[DATA FOR THE TASK Boundary: Start]

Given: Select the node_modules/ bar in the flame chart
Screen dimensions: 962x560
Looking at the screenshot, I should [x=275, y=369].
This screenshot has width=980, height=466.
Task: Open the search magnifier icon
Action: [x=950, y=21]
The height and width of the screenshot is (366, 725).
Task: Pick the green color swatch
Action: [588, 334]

[DATA FOR THE TASK Boundary: End]

WHAT TO PRODUCE - Beginning with the opening line and ending with the final one, transcribe the material exactly.

EXERCISE SOLUTION -
Given: Select the node_modules/ bar in the flame chart
Screen dimensions: 962x560
Looking at the screenshot, I should [x=275, y=369].
This screenshot has width=980, height=466.
Task: Open the search magnifier icon
Action: [x=950, y=21]
The height and width of the screenshot is (366, 725).
Task: Pick the green color swatch
Action: [588, 334]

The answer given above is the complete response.